На что указывает это заявление? Во-первых, па то, что японский язык, чистый национальный язык «Ямато» (здесь сказано: кана), еще не обремененный китапзмами или воспринявший их только в минимальной, не искажающей его облик дозе, этот японский язык на рубеже X—XI веков достиг своего развития, не сравнимого с тем, что было до сих пор. Во-вторых, на то, что этот развившийся язык явился прекраснейшим выразительным средством для литературы: он превратился в лучшее орудие и материал подлинного словесного искусства. И, наконец, в-третьих, в этих словах Мурасаки сквозит некоторое принципиальное противопоставление японского языка китайскому.
В самом деле, если обратиться к фактам истории японского языка того времени, то мы увидим перед собою, в сущности, два процесса: постепенное развитие (в силу внутренних факторов) национального японского языка и постепенное внедрение в него китайского. Разговорный язык того времени (конечно, в среде правящего сословия), по-видимому, в значительной степени уже соединял в себе элементы и того и другого, однако еще не слившиеся в одно органическое целое, как это случилось потом. Что же касается языка литературы, то здесь мы сталкиваемся с двойным явлением: японский язык как таковой был еще недостаточно развит, чтобы служить всем задачам словесного искусства; литературным языком по преимуществу был китайский, и вся «высокая» литература эпохи писалась по-китайски. Таким путем получился так называемый «камбун» — японская литература на китайском языке, и «вабун» — японская литература на японском языке.

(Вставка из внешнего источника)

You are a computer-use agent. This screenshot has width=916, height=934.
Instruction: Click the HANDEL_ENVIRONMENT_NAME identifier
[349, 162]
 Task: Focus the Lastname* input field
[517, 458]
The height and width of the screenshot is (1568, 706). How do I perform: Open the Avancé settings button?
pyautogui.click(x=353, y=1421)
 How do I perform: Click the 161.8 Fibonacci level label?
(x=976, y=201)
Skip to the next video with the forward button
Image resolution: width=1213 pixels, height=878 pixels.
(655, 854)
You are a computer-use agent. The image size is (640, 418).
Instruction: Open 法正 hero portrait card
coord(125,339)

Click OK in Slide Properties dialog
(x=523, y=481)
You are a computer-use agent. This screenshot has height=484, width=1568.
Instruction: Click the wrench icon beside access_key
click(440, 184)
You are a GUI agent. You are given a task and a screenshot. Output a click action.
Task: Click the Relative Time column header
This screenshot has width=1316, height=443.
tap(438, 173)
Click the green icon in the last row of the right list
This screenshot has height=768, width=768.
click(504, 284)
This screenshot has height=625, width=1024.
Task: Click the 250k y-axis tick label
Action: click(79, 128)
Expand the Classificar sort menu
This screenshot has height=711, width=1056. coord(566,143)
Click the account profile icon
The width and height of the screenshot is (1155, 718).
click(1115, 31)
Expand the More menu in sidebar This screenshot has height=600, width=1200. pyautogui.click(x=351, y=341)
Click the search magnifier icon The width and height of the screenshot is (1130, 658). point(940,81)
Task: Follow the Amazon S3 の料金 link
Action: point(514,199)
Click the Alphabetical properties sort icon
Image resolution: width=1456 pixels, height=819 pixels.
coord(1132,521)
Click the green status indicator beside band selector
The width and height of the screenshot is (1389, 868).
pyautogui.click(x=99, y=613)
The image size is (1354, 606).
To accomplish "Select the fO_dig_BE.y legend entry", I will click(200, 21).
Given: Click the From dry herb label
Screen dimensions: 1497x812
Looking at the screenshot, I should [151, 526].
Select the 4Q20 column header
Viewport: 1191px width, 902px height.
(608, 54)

Этот вабун был недостаточно выработан как орудие словесного искусства сам по себе и недостаточно обогащен китаизмами, чтобы выступать в форме смешанного языка. Поэтому во всех предшествующих «Гэндзи» вабунных произведениях, то есть романах, отчасти дневниках и т. д., мы постоянно видим те большие или меньшие затруднения, с которыми сталкивались на этой почве авторы; с другой стороны, наблюдаем и неуклонное совершенствование этого языка как орудия литературного творчества. И вот это совершенствование достигает своей высшей точки в языке «Гэндзи». «Гэндзи» — образец совершенного японского языка классической эпохи, ставшего в искусных руках Мурасаки великолепным средством словесной выразительности во всех ее видах и применениях. Японский язык «Гэндзи» может смело стать на один уровень с наиболее разработанными литературными языками мира.